╭─ Entries provided

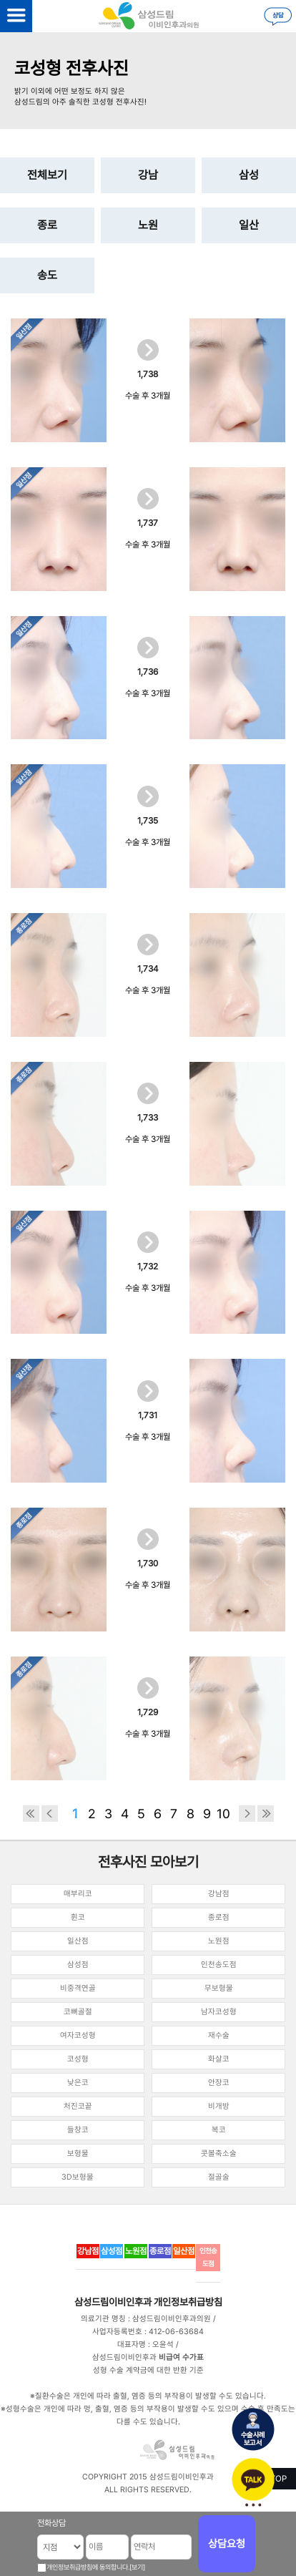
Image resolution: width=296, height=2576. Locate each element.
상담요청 (226, 2543)
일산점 (78, 1941)
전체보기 (47, 175)
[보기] (137, 2567)
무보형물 (218, 1988)
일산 (249, 225)
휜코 (78, 1917)
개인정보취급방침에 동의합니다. (87, 2567)
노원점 (219, 1941)
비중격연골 (78, 1988)
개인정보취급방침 (188, 2302)
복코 (219, 2130)
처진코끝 (78, 2106)
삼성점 (78, 1964)
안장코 (219, 2082)
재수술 (219, 2035)
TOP (278, 2479)
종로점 (219, 1917)
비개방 (219, 2106)
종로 (47, 225)
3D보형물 (77, 2177)
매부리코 (78, 1893)
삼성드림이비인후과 (113, 2302)
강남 (148, 175)
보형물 (78, 2153)
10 (223, 1813)
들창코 (78, 2130)
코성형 (78, 2059)
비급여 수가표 (181, 2357)
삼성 (249, 175)
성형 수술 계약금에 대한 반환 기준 (148, 2370)
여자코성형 (78, 2035)
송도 (47, 275)
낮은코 (78, 2082)
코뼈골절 (78, 2011)
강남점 (219, 1893)
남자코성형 (219, 2011)
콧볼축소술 (219, 2153)
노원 (148, 225)
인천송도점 (219, 1964)
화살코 (219, 2059)
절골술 (219, 2177)
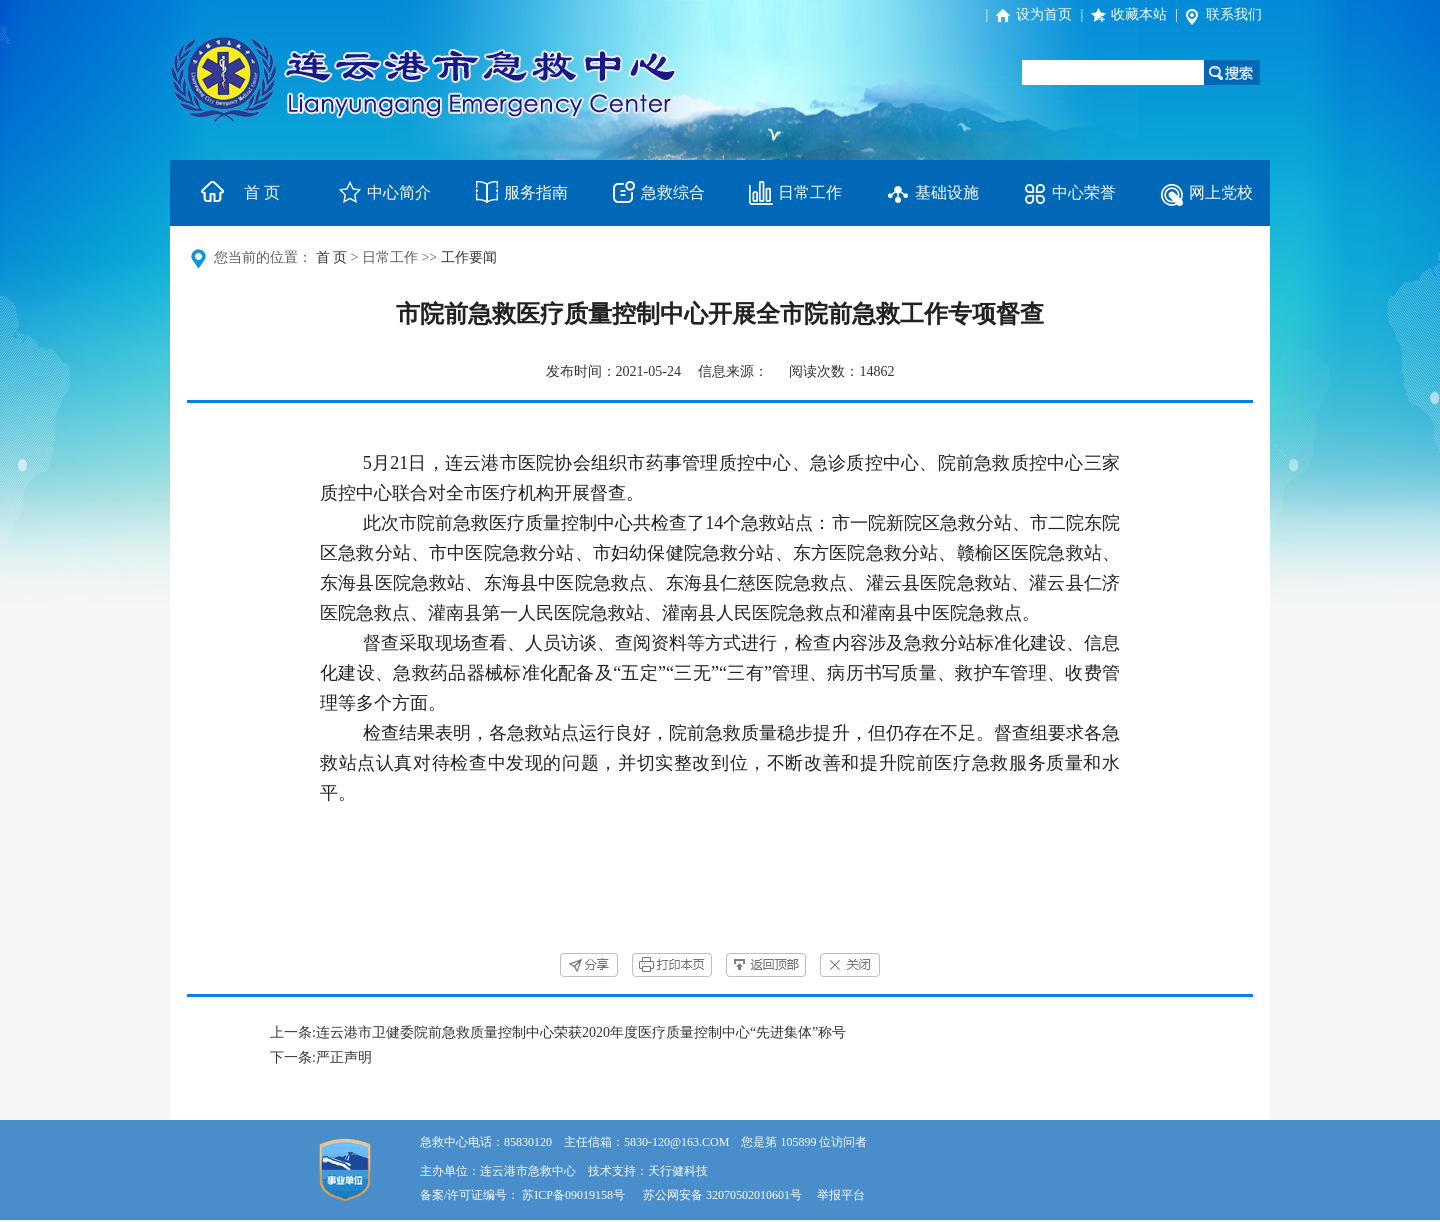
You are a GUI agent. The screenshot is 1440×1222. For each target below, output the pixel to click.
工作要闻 (469, 257)
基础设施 (947, 192)
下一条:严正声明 (321, 1057)
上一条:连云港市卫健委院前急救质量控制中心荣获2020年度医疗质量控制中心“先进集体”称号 (558, 1032)
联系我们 (1234, 14)
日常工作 (810, 192)
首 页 (262, 192)
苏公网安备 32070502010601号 (724, 1195)
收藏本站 (1139, 14)
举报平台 (841, 1195)
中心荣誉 (1084, 192)
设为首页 (1044, 14)
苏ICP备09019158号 (573, 1195)
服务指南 (536, 192)
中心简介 (399, 192)
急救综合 (673, 192)
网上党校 (1221, 192)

╰─

◆ Problem details: From the records above, pull out every line that contains the word "each", treating uppercase and lowercase letters as different.

◆ Solution to the problem:
Image resolution: width=296, height=2576. Locate each element.
You are a GUI agent. The screenshot is 1440×1222. For each target below, output the pixel to click.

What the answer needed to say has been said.